Information supplied —

Segment Open

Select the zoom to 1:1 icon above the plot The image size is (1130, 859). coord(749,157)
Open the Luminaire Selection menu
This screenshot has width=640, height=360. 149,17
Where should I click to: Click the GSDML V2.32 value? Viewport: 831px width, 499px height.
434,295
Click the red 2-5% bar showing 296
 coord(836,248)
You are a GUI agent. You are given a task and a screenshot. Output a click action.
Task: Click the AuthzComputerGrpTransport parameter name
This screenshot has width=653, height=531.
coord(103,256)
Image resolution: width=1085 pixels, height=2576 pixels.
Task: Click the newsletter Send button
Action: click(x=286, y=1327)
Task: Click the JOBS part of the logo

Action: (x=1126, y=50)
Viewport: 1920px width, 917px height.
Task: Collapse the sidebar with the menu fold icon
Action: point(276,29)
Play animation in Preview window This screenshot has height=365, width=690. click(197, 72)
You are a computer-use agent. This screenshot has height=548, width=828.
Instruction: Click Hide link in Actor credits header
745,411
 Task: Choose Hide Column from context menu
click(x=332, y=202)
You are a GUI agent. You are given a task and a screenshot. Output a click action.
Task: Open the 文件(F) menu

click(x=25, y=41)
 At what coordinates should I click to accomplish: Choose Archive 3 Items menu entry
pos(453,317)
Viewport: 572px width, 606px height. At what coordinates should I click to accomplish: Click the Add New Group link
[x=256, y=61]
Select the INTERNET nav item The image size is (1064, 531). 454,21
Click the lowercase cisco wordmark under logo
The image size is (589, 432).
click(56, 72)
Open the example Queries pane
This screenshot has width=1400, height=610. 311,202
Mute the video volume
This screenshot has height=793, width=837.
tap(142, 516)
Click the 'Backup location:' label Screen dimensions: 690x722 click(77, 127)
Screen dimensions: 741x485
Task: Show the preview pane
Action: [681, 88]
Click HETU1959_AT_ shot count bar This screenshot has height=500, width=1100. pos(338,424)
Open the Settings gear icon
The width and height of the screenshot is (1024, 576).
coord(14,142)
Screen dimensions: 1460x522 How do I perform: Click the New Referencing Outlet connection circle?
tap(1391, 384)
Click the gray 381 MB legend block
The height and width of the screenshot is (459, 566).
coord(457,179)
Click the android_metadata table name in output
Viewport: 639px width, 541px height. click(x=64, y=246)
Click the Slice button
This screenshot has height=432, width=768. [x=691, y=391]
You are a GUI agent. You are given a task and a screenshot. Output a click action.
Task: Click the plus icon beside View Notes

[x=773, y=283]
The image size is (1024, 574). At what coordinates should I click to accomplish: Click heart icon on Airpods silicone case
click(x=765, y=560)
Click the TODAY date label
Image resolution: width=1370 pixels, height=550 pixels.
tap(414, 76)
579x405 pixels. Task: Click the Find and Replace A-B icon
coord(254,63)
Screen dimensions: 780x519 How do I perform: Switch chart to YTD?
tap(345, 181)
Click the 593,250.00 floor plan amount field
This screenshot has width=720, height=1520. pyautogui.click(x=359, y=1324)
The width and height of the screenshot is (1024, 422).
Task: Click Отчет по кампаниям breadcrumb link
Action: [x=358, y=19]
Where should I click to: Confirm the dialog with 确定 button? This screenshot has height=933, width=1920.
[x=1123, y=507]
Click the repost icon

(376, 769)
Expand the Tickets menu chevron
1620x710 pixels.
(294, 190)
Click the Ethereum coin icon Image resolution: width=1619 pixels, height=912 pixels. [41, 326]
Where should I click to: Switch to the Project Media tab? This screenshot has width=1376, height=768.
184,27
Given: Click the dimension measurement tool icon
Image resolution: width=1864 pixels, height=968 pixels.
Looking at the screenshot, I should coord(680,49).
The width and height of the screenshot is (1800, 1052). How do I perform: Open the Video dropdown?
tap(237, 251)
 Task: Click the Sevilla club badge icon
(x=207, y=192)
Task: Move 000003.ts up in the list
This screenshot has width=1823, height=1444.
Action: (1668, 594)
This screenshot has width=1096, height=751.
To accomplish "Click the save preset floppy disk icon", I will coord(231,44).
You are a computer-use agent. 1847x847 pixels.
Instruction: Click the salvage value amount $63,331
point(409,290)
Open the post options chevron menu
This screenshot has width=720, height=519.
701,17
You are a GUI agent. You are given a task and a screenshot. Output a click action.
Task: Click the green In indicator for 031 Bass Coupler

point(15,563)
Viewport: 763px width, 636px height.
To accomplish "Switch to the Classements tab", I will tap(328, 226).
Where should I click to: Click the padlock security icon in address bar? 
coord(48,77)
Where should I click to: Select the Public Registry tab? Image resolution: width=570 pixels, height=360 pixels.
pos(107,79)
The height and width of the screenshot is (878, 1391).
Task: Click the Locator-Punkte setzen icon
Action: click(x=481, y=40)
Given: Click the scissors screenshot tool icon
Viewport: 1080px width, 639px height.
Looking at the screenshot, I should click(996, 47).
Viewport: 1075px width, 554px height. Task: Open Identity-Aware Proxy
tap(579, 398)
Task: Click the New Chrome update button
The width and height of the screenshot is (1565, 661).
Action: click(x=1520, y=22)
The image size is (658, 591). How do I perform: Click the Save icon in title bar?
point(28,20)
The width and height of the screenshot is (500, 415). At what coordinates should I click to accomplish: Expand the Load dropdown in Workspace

Segment Closed

Task prompt —
In the records, locate each line holding the string "will" and copy it.

Completed task —
To accomplish "Click the save preset floppy disk icon", I will coord(231,44).
To accomplish "Switch to the Classements tab", I will tap(328, 226).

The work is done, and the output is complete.